*** Begin section ***
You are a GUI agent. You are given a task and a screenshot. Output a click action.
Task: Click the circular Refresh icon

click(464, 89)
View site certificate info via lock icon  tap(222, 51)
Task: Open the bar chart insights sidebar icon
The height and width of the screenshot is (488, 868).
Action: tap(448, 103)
*** End section ***
*** Begin section ***
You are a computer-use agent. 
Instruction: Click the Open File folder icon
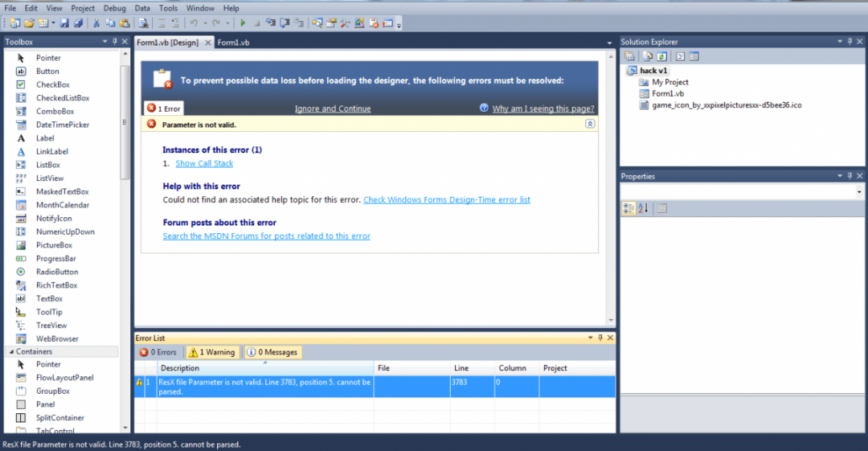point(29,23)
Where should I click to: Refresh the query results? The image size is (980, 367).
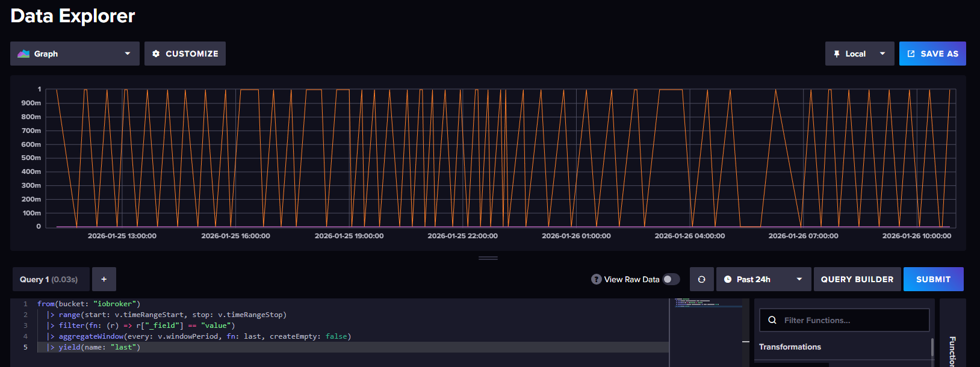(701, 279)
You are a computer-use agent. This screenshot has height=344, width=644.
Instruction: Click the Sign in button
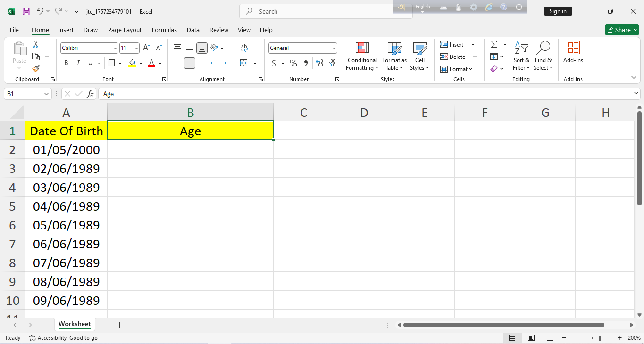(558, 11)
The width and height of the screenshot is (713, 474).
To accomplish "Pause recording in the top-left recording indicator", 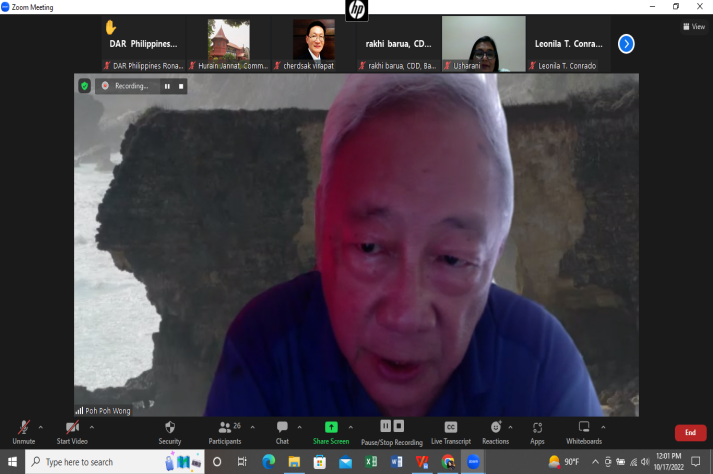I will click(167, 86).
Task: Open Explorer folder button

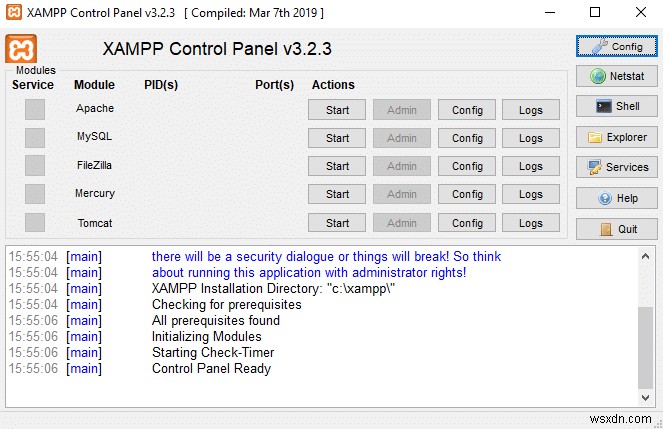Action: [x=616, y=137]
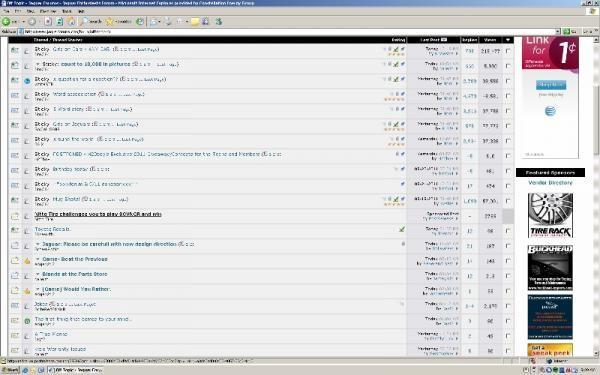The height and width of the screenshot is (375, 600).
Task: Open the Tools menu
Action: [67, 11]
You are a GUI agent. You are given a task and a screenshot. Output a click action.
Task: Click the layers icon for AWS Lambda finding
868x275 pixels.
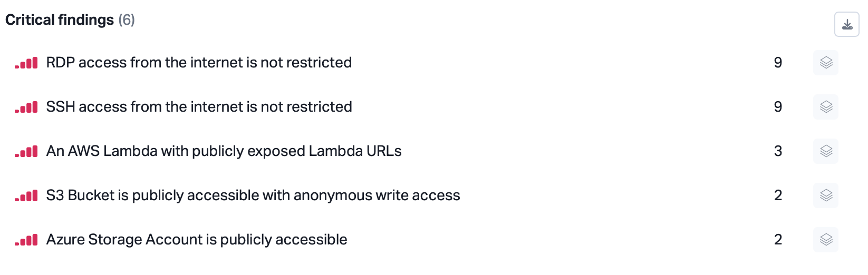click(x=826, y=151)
*** End section ***
*** Begin section ***
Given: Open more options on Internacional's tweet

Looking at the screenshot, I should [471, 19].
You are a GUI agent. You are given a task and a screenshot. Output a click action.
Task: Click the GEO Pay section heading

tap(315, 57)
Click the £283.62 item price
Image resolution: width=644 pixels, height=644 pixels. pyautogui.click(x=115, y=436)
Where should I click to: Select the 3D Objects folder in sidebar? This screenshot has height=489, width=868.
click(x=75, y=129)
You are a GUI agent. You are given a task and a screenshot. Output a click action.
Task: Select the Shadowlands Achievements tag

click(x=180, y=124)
*** End section ***
» The task: Copy out each line of the entries above that holds "computer".

» Result:
You are a computer-use agent. 
You are a computer-use agent. This screenshot has height=344, width=644.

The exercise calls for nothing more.